What this book covers
Chapter 1, Getting Started, discusses the techniques and the models we'll apply using TensorFlow. In this chapter, we will install TensorFlow on a machine we can use. After some small steps with basic computations, we will jump into a machine learning problem, successfully building a decent model with just logistic regression and a few lines of TensorFlow code.
Chapter 2, Deep Neural Networks, shows TensorFlow in its prime with deep neural networks. You will learn about the single and multiple hidden layer model. You will also learn about the different types of neural networks and build and train our first neural network with TensorFlow.
Chapter 3, Convolutional Neural Networks, talks about the most powerful developments in deep learning and applies the concepts of convolution to a simple example in TensorFlow. We will tackle the practical aspects of understanding convolution. We will explain what a convolutional and pooling layer is in a neural net, following with a TensorFlow example.
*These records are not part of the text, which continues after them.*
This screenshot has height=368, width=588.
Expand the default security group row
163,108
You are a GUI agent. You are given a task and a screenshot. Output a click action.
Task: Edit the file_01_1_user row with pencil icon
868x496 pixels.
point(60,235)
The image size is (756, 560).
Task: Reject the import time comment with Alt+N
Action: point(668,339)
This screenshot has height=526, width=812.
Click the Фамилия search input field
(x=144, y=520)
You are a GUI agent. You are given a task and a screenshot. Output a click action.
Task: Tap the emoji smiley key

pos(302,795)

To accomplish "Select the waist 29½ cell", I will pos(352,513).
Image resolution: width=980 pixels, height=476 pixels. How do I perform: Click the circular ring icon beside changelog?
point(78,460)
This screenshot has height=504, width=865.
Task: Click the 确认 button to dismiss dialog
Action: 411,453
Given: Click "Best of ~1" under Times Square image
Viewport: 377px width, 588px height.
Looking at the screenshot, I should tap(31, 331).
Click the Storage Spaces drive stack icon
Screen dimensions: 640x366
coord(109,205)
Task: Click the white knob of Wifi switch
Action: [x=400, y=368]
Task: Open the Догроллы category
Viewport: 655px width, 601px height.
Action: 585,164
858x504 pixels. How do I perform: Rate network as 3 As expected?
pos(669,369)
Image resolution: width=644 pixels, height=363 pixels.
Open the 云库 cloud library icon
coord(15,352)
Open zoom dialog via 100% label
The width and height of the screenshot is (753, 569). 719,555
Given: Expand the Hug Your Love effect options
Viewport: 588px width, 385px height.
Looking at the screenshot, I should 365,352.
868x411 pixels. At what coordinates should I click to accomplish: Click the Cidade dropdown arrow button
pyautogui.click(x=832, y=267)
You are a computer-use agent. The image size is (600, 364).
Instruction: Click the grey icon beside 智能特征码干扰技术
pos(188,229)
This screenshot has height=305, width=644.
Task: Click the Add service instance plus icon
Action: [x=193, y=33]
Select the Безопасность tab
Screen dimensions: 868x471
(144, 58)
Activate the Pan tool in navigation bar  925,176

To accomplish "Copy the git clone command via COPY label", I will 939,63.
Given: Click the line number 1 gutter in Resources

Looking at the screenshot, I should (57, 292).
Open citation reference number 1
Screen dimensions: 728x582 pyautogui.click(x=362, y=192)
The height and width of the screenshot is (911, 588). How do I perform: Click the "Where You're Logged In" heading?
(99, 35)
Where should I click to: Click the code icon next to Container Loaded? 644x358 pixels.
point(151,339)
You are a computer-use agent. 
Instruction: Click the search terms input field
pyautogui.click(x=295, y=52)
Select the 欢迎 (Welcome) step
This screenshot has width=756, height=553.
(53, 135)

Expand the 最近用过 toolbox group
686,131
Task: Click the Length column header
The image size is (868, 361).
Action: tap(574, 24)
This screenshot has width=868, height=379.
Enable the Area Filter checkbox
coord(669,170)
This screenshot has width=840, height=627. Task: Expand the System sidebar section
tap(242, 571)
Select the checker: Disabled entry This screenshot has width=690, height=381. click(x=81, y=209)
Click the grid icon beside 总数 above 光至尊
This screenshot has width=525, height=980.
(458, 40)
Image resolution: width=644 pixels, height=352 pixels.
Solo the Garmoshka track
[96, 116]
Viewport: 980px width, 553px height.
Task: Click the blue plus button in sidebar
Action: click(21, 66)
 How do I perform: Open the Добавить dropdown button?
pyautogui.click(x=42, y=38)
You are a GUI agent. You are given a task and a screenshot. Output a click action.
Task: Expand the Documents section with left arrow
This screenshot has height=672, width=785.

Chapter 4, Introducing Recurrent Neural Networks, introduces the concept of RNN models, and their implementation in TensorFlow. We will look at a simple interface to TensorFlow called TensorFlow learn. We will also walk through dense neural networks as well as understand convolutional neural networks and extracting weights in detail.
Chapter 5, Wrapping Up, wraps up our look at TensorFlow. We'll revisit our TensorFlow models for font classification, and review their accuracy.